**Exercise goal:**
Each line from the one containing "The height and" through the last line of the records below is to be repeated as written, with nothing added.
_____
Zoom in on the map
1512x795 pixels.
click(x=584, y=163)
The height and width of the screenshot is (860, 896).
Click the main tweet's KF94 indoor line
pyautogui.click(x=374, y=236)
_____
**Result below:**
The height and width of the screenshot is (860, 896).
Click the main tweet's KF94 indoor line
pyautogui.click(x=374, y=236)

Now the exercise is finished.